Richard Prentiss, Analyst

Yes. It seems you are confident in the amount of bandwidth you are utilizing and in your ability to effectively engage with the market at the right time and in the right geographical areas to encourage demand for your services.

Mark Dankberg, Chairman and CEO

Yes, it's all of those. We've been refining our ability to do this for years. That was kind of our original go-to-market value proposition in the in-flight space in the U.S. We have years worth of data. The data is constantly evolving, but we've got our fingers on that. We're also augmenting that with industry-based data that helps us deal with perturbations to scheduled users and for those types of vessels or planes that aren't scheduled. So you have to combine all that stuff, but we feel like that's the direction service providers are going to need to go to deliver the certainty that enterprise and government customers want.

Operator, Operator

Your next question comes from the line of Nikhil Aluru with JPMorgan.

Nikhil Aluru, Analyst

If I could ask a question on IFC, you guys mentioned the 1,400-plane backlog. Can you help us think about how quickly you're able to activate those and what the pacing might look like as they come online? And then more high level on IFC, Mark, you touched on the go-to-market. Maybe if you could give us some color on what the competitive intensity has looked like? Is there anything that you feel like you need to change potentially around pricing or promotion in the IFC business to maintain this kind of growth that you've been running at?

Mark Dankberg, Chairman and CEO

The rate of deployment is somewhat unpredictable. A significant factor influencing this is the delivery rate of new aircraft from manufacturers, particularly Boeing and Airbus, which face high demand and supply constraints, including key components. We have experienced a range from 200 to 300 deployments, with some quarters reaching as high as 500. We anticipate increasing from around 3,500 to approximately 4,200 by the end of the next fiscal year, which is a little over a year away. This estimate is based on current delivery rates and their impact on our customers’ retrofits. If new planes aren’t available, airlines might delay taking existing planes out of service for retrofits, making this a reasonable projection. Regarding growth drivers, the in-flight connectivity business primarily serves regional carriers that approach their customers differently than global long-haul carriers. Premium carriers often focus on revenue per seat mile, whereas low-cost carriers emphasize cost per available seat kilometer. A dominant trend emerging over the next few years, observable on a quarterly basis, is the competitive dynamics initially seen in the U.S. market starting to spread internationally. Airlines are beginning to realize that they don’t gain recognition from passengers unless they use the connectivity system. The key trend is enhancing passenger engagement, which often requires providing services that appeal to passengers, particularly video, thereby increasing bandwidth demand. The main challenge is establishing the airlines' confidence in our ability to deliver on these needs, which has prompted the creation of service level agreements we can measure. Additionally, we have been successful in assisting airlines in monetizing passenger engagement, as different airlines have varying approaches to this. If airlines do not find ways to monetize and only incur more costs, it becomes a barrier for many of them. Our focus has been on integrating increasing bandwidth supply and passenger engagement into viable business models for each airline, which is an area where we aim to offer investors greater visibility.
==========
TASKS:
1: Print the part of the entries that opens with the line containing "Click the X icon inside the Remove button" and runs through the end of the entries, keeping both ends, reproduced line for line. Leave the pictures out of your output.
2: Proceed with the earnings call transcript on in-flight connectivity, picking up after its last sentence.

PROVIDED RECORDS:
==========
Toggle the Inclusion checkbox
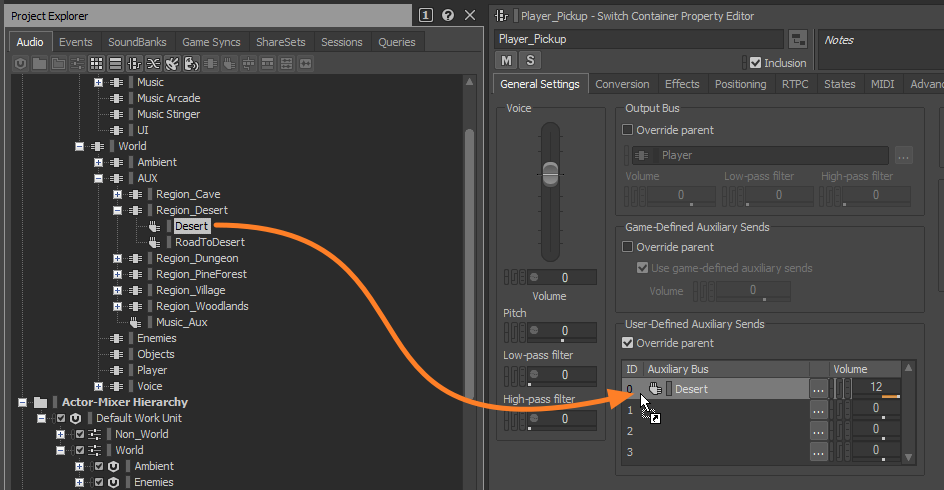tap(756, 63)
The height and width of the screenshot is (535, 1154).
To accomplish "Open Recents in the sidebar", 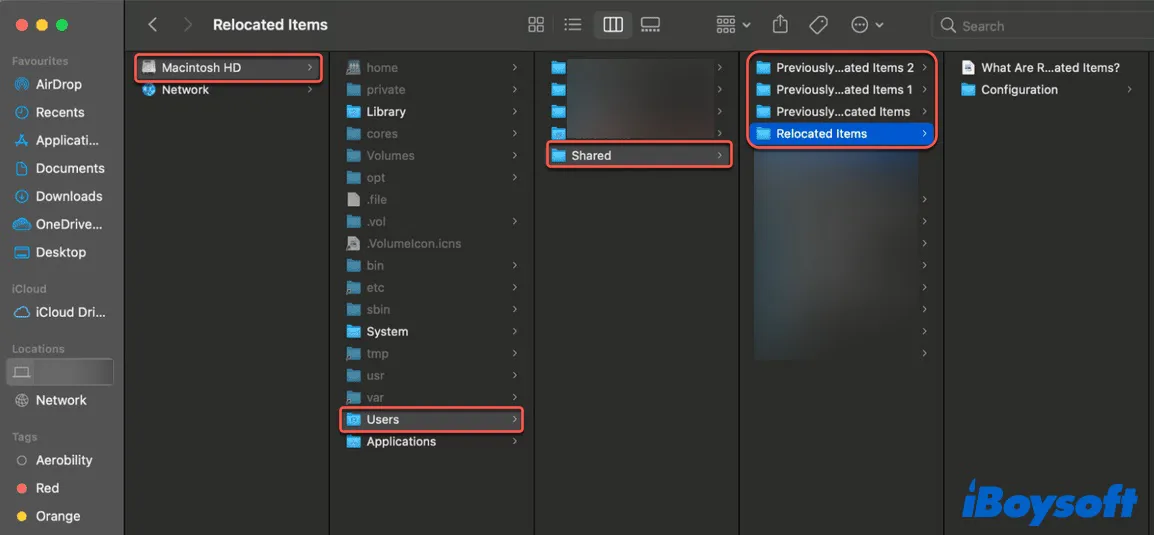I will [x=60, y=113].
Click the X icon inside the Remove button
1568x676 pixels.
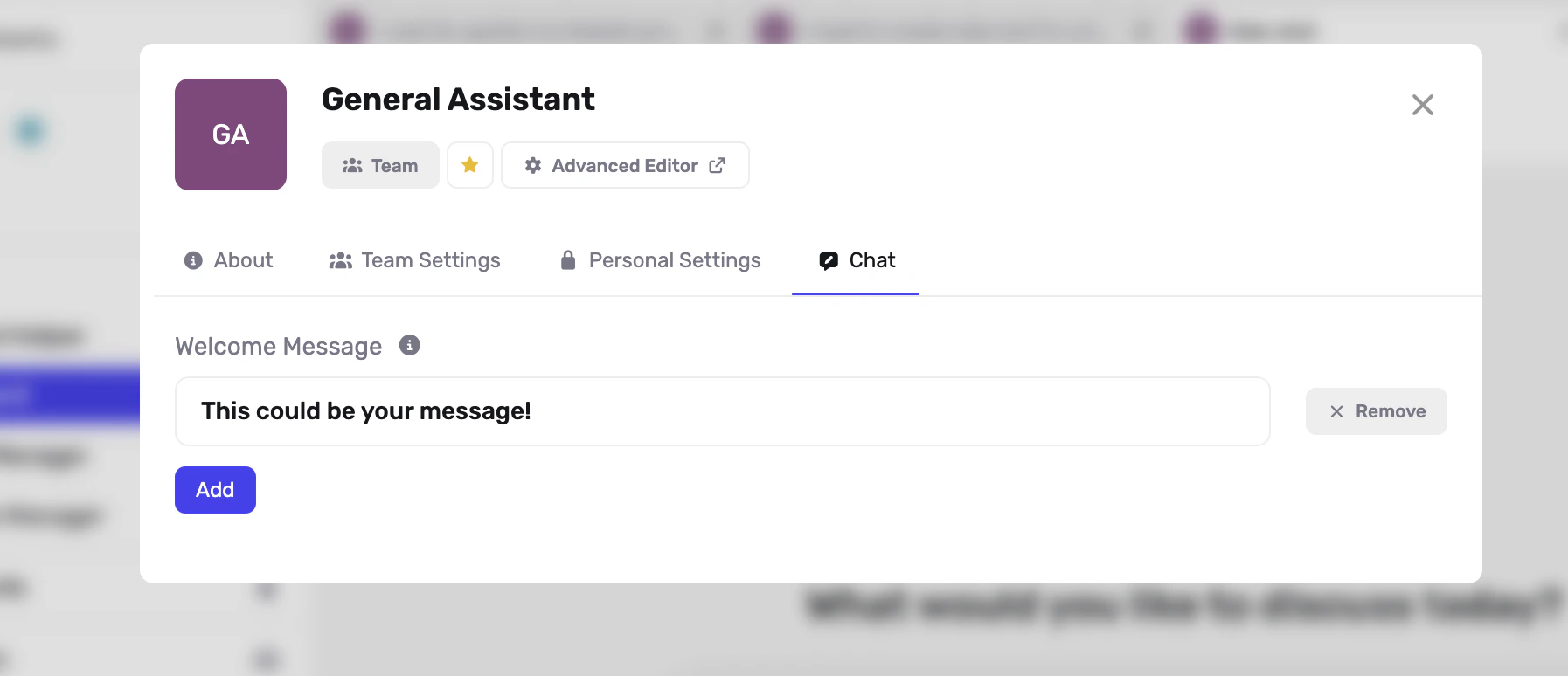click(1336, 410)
==========
RESPONSES TO THE TASKS:
1:
Click the X icon inside the Remove button
1568x676 pixels.
click(1336, 410)

2:
Operator, Operator

Your next question comes from the line of Mike Crawford with B. Riley.

Michael Crawford, Analyst

A couple of questions regarding the L-band. First, can you elaborate on your three geostationary small L-band satellites that you're developing and whether that may contain some of the discontinued ViaSat-4 IP?

Mark Dankberg, Chairman and CEO

No. The three new L-band satellites were initiated by Inmarsat before the merger was finalized. They feature some innovative bus characteristics and are very low-cost geosynchronous satellites, which are attractive for various reasons, but they are not based on ViaSat-3 technology.

Michael Crawford, Analyst

And those might launch in 2026?

Mark Dankberg, Chairman and CEO

Yes. I think they're intended to be in service by 2027. Part of it is they will have reasonably orbit-raising time. We'll need to work through the launch and the orbit raising and bringing into service mission, but those are ballpark correct at this point.

Michael Crawford, Analyst

Okay. And then separately on L-band, could you just elaborate more on what you, Skylo, and Ligado, each are bringing to the table on this NTN direct-to-device service and whether that requires a special device such as a formerly Bullitt phone or a TAT phone, or would this be to any iPhone or Android phone?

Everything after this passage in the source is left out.